Türkiye’nin İspanya eski Madrid Büyükelçiliği Müsteşarı Akın Özçer, Demokratik Birlik Partisi’nin (PYD) hedefinin sadece IŞİD’i yenilgiye uğratmak değil, aynı zamanda Batı Kürdistan (Rojava) kantonlarını birleştirip bölgede özerk bir Kürt yönetimi kurmak olduğunu söyledi.
ABD Başkanı Barack Obama’nın IŞİD’e karşı mücadele stratejisinde YPG ile ittifakın olduğunu belirten eski başkonsolos, bu durumun şaşırtıcı olmadığını ifade etti.
Akın Özçer\'in Rûdaw’a verdiği röportaj şöyle:
7 Haziran seçimlerinden sonra AK Parti’nin elde ettiği sonuç hakkında ne düşünüyorsunuz? AK Parti yalıtılmış durumda. Bu durum daha fazla sürecek mi?
AK Parti için 7 Haziran seçim sonucu oldukça kötü bir senaryo ortaya koydu. AK Parti anayasayı değiştirecek çoğunluğu (330 milletvekili) elde etmeye çalışırken, hükümeti kurabilecek salt çoğunluğu da (276) kaybetti. Bilindiği gibi AK Parti, çözüm sürecinin mimarı olduğu için oylarının yaklaşık yüzde 3’ünü MHP’ye, çözüm sürecini ilerletemediği için de oylarının yüzde 5’ni HDP’ye kaptırdı.
Buna rağmen AK Parti’nin karşısında yer alan CHP, MHP ve HDP grupları birlikte hareket edebilecek kapasitede değiller. Özellikle HDP, CHP-MHP koalisyonuna destek sunacak durumda değil. Şayet HDP destek verirse çözüm süreci başka bir bahara kalır, hatta HDP’nin politikası da sorgulanır.
Öte yandan MHP de bu üçlü ittifaka karşı. HDP ile koalisyona girmesi demek, tabanını kaybetmesi demektir. Aksi durumu HDP’nin dışarıdan vereceği destek için de geçerli.

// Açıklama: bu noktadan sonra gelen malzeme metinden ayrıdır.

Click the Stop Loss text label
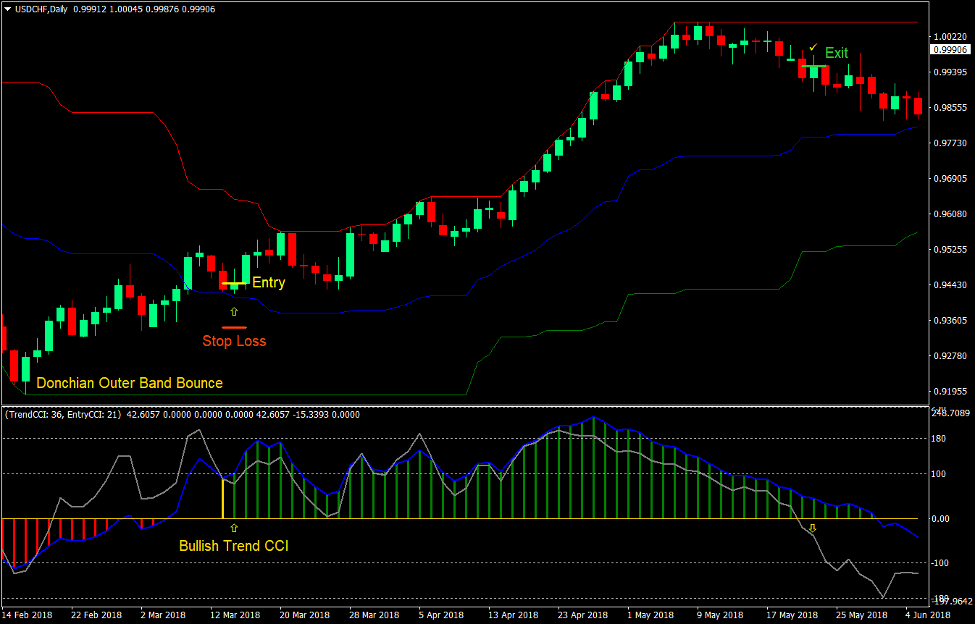click(234, 341)
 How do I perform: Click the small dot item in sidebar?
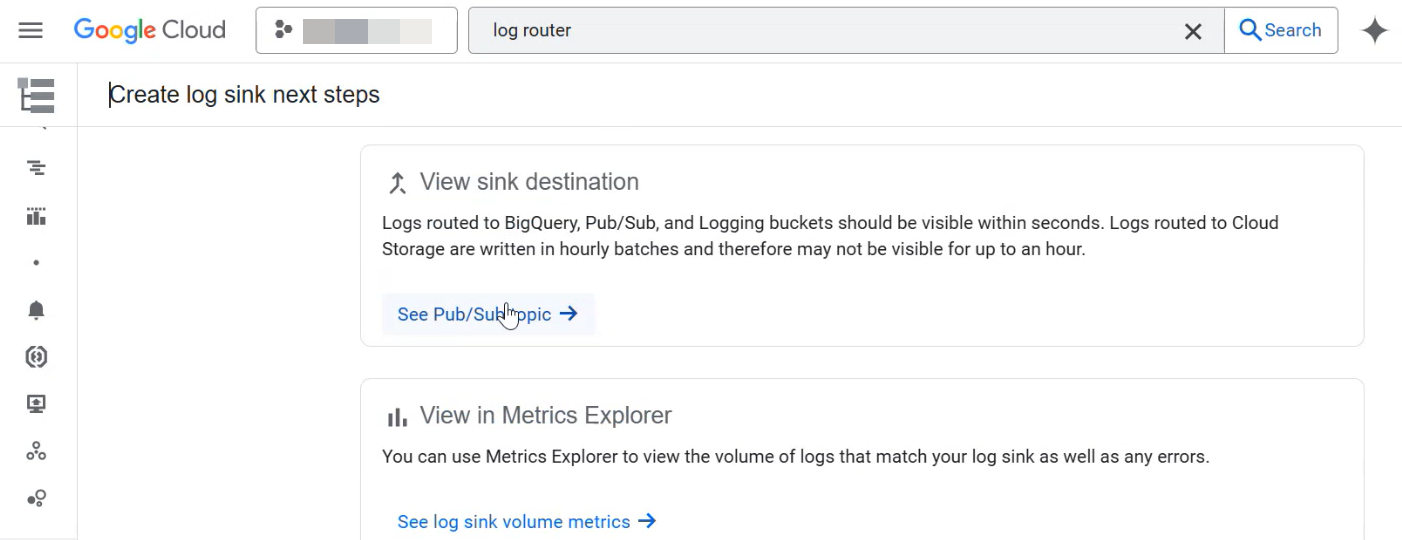36,263
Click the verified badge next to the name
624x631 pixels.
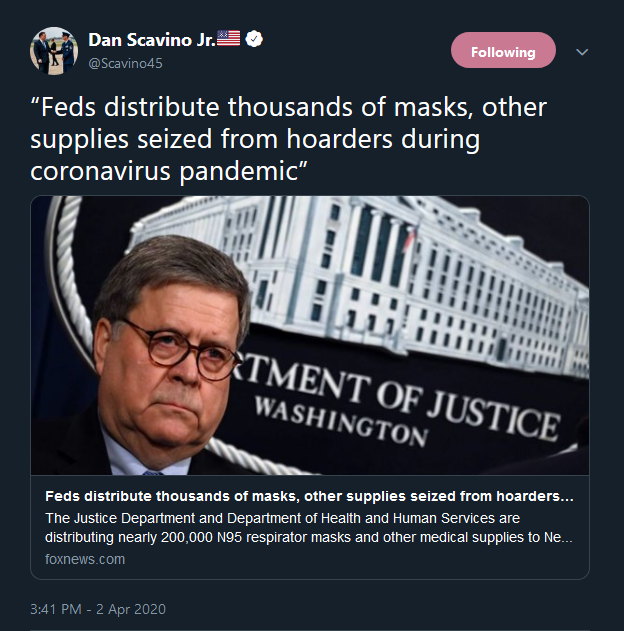(256, 40)
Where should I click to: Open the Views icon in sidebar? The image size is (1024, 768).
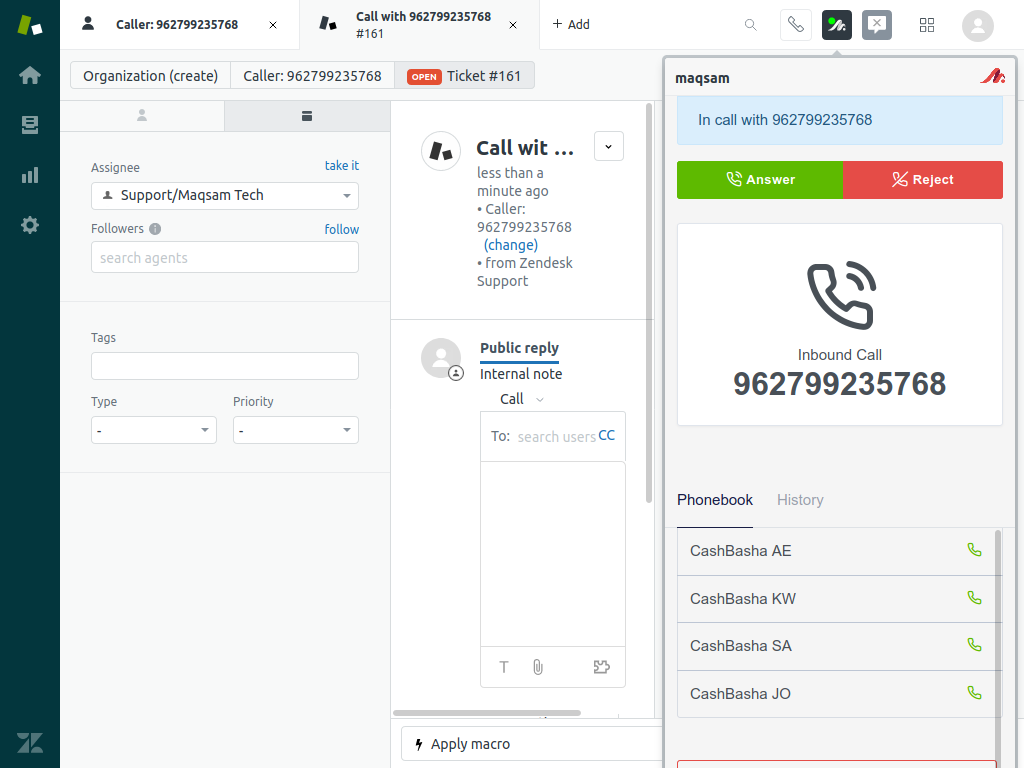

Bu durum devam eder ise AK Parti nasıl etkilenecek? AK Parti bunu aşamazsa bölünür mü?
Bu durumda bence iki olasılık var. İlki, her üç muhalefet Partisi herşeye rağmen hükümet kursa bile bu hükümetin ömrü uzun olmayacaktır. Ayrıca farkında olmadan bu durum ana muhalefette kalacak olan AK Parti’yi güçlendirecektir. Bunun bir diğer anlamı bir yıl sonra yapılacak seçimlerden AK Parti’nin güçlenerek tek başına iktidara olarak çıkmasıdır. Ancak bu üçlü koalisyonu güçlü bulmuyorum.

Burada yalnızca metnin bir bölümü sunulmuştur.